PROBLEM TO WORK ON ▸
Reproduce the data shown below exactly.

Dataset entries
§ §

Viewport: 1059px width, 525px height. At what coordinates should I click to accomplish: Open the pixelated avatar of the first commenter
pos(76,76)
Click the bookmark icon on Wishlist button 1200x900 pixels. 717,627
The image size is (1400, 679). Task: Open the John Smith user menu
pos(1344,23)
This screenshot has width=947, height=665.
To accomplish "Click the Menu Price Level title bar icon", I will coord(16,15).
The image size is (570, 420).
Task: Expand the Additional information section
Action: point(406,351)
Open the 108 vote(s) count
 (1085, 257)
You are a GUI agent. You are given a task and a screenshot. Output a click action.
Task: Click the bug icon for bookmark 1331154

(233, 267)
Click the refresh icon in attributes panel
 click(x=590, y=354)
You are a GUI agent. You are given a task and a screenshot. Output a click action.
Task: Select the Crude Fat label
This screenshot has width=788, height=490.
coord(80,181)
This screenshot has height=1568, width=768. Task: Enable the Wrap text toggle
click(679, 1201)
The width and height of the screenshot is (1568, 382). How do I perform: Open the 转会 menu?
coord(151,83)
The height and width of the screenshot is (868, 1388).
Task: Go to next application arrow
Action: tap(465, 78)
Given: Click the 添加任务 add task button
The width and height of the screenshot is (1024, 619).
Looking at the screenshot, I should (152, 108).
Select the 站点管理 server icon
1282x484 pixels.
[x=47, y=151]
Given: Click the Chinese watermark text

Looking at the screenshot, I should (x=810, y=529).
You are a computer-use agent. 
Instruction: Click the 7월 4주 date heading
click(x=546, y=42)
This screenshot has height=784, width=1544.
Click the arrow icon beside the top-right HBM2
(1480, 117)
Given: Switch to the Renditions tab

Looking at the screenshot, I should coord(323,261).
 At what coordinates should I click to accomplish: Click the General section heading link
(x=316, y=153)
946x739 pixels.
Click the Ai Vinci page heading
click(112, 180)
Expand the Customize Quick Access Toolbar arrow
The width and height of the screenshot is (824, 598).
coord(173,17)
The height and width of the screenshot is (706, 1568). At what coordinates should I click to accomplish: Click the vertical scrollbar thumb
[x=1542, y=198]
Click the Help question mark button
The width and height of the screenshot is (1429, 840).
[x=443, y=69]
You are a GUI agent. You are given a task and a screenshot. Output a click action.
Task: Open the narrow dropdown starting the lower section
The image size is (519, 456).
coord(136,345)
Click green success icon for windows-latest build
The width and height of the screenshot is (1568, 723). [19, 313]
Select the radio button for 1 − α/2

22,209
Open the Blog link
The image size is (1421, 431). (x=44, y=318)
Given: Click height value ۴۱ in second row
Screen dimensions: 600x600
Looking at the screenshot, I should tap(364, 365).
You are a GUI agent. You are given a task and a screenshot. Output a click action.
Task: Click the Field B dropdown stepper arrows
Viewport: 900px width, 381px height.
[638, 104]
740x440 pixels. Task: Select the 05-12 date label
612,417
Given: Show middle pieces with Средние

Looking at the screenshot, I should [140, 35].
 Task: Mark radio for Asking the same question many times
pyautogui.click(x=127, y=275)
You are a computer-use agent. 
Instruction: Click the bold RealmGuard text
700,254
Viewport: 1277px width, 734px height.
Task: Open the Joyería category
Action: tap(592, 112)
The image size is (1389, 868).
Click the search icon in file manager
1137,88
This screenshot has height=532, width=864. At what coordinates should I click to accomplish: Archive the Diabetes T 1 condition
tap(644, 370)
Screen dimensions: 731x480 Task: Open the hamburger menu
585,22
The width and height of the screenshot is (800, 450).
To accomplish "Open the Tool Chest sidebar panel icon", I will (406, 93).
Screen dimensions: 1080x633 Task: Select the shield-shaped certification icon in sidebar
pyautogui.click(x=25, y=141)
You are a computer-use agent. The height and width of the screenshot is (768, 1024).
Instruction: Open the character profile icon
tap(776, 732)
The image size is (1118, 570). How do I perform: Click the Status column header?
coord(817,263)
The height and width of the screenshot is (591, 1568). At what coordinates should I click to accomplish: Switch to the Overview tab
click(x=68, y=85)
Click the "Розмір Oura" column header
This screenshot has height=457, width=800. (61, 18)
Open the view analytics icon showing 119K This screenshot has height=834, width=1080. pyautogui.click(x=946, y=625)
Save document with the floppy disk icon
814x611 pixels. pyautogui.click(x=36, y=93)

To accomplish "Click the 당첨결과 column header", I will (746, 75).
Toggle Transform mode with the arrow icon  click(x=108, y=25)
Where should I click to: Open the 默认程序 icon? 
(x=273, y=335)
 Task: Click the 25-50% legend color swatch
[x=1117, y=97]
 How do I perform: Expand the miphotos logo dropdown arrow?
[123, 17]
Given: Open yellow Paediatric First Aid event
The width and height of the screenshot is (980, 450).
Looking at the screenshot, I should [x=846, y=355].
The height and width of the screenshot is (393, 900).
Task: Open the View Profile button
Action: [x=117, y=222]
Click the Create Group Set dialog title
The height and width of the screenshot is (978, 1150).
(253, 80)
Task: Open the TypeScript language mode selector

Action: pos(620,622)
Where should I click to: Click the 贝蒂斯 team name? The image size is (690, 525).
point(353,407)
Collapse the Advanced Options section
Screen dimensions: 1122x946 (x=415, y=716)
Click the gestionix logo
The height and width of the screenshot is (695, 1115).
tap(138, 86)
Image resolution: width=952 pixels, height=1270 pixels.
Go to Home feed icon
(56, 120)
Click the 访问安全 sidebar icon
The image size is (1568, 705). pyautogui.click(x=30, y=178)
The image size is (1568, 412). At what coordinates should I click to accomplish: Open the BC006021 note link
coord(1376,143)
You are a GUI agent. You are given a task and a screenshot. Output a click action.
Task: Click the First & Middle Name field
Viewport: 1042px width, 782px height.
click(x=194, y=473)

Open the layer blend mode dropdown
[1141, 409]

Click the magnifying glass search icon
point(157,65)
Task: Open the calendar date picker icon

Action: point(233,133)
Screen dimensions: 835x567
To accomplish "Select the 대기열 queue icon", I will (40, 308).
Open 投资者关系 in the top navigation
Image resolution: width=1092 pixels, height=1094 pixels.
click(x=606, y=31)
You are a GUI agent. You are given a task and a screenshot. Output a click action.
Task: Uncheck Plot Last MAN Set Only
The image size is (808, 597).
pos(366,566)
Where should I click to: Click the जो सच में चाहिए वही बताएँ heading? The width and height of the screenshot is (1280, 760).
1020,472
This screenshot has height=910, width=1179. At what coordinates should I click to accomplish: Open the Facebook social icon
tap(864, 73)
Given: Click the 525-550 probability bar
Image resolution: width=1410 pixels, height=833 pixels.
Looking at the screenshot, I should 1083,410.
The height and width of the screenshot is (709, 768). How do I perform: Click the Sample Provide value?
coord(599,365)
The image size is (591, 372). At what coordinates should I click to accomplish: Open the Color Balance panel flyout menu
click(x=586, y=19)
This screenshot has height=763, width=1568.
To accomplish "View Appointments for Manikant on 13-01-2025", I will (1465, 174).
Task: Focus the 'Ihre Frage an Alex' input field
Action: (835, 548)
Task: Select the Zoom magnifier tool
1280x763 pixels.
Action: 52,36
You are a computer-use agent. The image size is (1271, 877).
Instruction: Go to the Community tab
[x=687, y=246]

§ §

SOLUTION FOR THIS TASK ▸
Viewport: 1059px width, 525px height. At what coordinates should I click to accomplish: Open the pixelated avatar of the first commenter
pos(76,76)
Click the bookmark icon on Wishlist button 1200x900 pixels. 717,627
The image size is (1400, 679). Task: Open the John Smith user menu
pos(1344,23)
This screenshot has width=947, height=665.
To accomplish "Click the Menu Price Level title bar icon", I will coord(16,15).
The image size is (570, 420).
Task: Expand the Additional information section
Action: point(406,351)
Open the 108 vote(s) count
 (1085, 257)
You are a GUI agent. You are given a task and a screenshot. Output a click action.
Task: Click the bug icon for bookmark 1331154

(233, 267)
Click the refresh icon in attributes panel
 click(x=590, y=354)
You are a GUI agent. You are given a task and a screenshot. Output a click action.
Task: Select the Crude Fat label
This screenshot has width=788, height=490.
coord(80,181)
This screenshot has height=1568, width=768. Task: Enable the Wrap text toggle
click(679, 1201)
The width and height of the screenshot is (1568, 382). How do I perform: Open the 转会 menu?
coord(151,83)
The height and width of the screenshot is (868, 1388).
Task: Go to next application arrow
Action: tap(465, 78)
Given: Click the 添加任务 add task button
The width and height of the screenshot is (1024, 619).
Looking at the screenshot, I should (152, 108).
Select the 站点管理 server icon
1282x484 pixels.
[x=47, y=151]
Given: Click the Chinese watermark text

Looking at the screenshot, I should (x=810, y=529).
You are a computer-use agent. 
Instruction: Click the 7월 4주 date heading
click(x=546, y=42)
This screenshot has height=784, width=1544.
Click the arrow icon beside the top-right HBM2
(1480, 117)
Given: Switch to the Renditions tab

Looking at the screenshot, I should coord(323,261).
 At what coordinates should I click to accomplish: Click the General section heading link
(x=316, y=153)
946x739 pixels.
Click the Ai Vinci page heading
click(112, 180)
Expand the Customize Quick Access Toolbar arrow
The width and height of the screenshot is (824, 598).
coord(173,17)
The height and width of the screenshot is (706, 1568). At what coordinates should I click to accomplish: Click the vertical scrollbar thumb
[x=1542, y=198]
Click the Help question mark button
The width and height of the screenshot is (1429, 840).
[x=443, y=69]
You are a GUI agent. You are given a task and a screenshot. Output a click action.
Task: Open the narrow dropdown starting the lower section
The image size is (519, 456).
coord(136,345)
Click green success icon for windows-latest build
The width and height of the screenshot is (1568, 723). [19, 313]
Select the radio button for 1 − α/2

22,209
Open the Blog link
The image size is (1421, 431). (x=44, y=318)
Given: Click height value ۴۱ in second row
Screen dimensions: 600x600
Looking at the screenshot, I should tap(364, 365).
You are a GUI agent. You are given a task and a screenshot. Output a click action.
Task: Click the Field B dropdown stepper arrows
Viewport: 900px width, 381px height.
[638, 104]
740x440 pixels. Task: Select the 05-12 date label
612,417
Given: Show middle pieces with Средние

Looking at the screenshot, I should [140, 35].
 Task: Mark radio for Asking the same question many times
pyautogui.click(x=127, y=275)
You are a computer-use agent. 
Instruction: Click the bold RealmGuard text
700,254
Viewport: 1277px width, 734px height.
Task: Open the Joyería category
Action: tap(592, 112)
The image size is (1389, 868).
Click the search icon in file manager
1137,88
This screenshot has height=532, width=864. At what coordinates should I click to accomplish: Archive the Diabetes T 1 condition
tap(644, 370)
Screen dimensions: 731x480 Task: Open the hamburger menu
585,22
The width and height of the screenshot is (800, 450).
To accomplish "Open the Tool Chest sidebar panel icon", I will (406, 93).
Screen dimensions: 1080x633 Task: Select the shield-shaped certification icon in sidebar
pyautogui.click(x=25, y=141)
You are a computer-use agent. The height and width of the screenshot is (768, 1024).
Instruction: Open the character profile icon
tap(776, 732)
The image size is (1118, 570). How do I perform: Click the Status column header?
coord(817,263)
The height and width of the screenshot is (591, 1568). At what coordinates should I click to accomplish: Switch to the Overview tab
click(x=68, y=85)
Click the "Розмір Oura" column header
This screenshot has height=457, width=800. (61, 18)
Open the view analytics icon showing 119K This screenshot has height=834, width=1080. pyautogui.click(x=946, y=625)
Save document with the floppy disk icon
814x611 pixels. pyautogui.click(x=36, y=93)

To accomplish "Click the 당첨결과 column header", I will (746, 75).
Toggle Transform mode with the arrow icon  click(x=108, y=25)
Where should I click to: Open the 默认程序 icon? 
(x=273, y=335)
 Task: Click the 25-50% legend color swatch
[x=1117, y=97]
 How do I perform: Expand the miphotos logo dropdown arrow?
[123, 17]
Given: Open yellow Paediatric First Aid event
The width and height of the screenshot is (980, 450).
Looking at the screenshot, I should [x=846, y=355].
The height and width of the screenshot is (393, 900).
Task: Open the View Profile button
Action: [x=117, y=222]
Click the Create Group Set dialog title
The height and width of the screenshot is (978, 1150).
(253, 80)
Task: Open the TypeScript language mode selector

Action: pos(620,622)
Where should I click to: Click the 贝蒂斯 team name? The image size is (690, 525).
point(353,407)
Collapse the Advanced Options section
Screen dimensions: 1122x946 (x=415, y=716)
Click the gestionix logo
The height and width of the screenshot is (695, 1115).
tap(138, 86)
Image resolution: width=952 pixels, height=1270 pixels.
Go to Home feed icon
(56, 120)
Click the 访问安全 sidebar icon
The image size is (1568, 705). pyautogui.click(x=30, y=178)
The image size is (1568, 412). At what coordinates should I click to accomplish: Open the BC006021 note link
coord(1376,143)
You are a GUI agent. You are given a task and a screenshot. Output a click action.
Task: Click the First & Middle Name field
Viewport: 1042px width, 782px height.
click(x=194, y=473)

Open the layer blend mode dropdown
[1141, 409]

Click the magnifying glass search icon
point(157,65)
Task: Open the calendar date picker icon

Action: point(233,133)
Screen dimensions: 835x567
To accomplish "Select the 대기열 queue icon", I will (40, 308).
Open 投资者关系 in the top navigation
Image resolution: width=1092 pixels, height=1094 pixels.
click(x=606, y=31)
You are a GUI agent. You are given a task and a screenshot. Output a click action.
Task: Uncheck Plot Last MAN Set Only
The image size is (808, 597).
pos(366,566)
Where should I click to: Click the जो सच में चाहिए वही बताएँ heading? The width and height of the screenshot is (1280, 760).
1020,472
This screenshot has height=910, width=1179. At what coordinates should I click to accomplish: Open the Facebook social icon
tap(864, 73)
Given: Click the 525-550 probability bar
Image resolution: width=1410 pixels, height=833 pixels.
Looking at the screenshot, I should 1083,410.
The height and width of the screenshot is (709, 768). How do I perform: Click the Sample Provide value?
coord(599,365)
The image size is (591, 372). At what coordinates should I click to accomplish: Open the Color Balance panel flyout menu
click(x=586, y=19)
This screenshot has height=763, width=1568.
To accomplish "View Appointments for Manikant on 13-01-2025", I will (1465, 174).
Task: Focus the 'Ihre Frage an Alex' input field
Action: (835, 548)
Task: Select the Zoom magnifier tool
1280x763 pixels.
Action: 52,36
You are a computer-use agent. The image size is (1271, 877).
Instruction: Go to the Community tab
[x=687, y=246]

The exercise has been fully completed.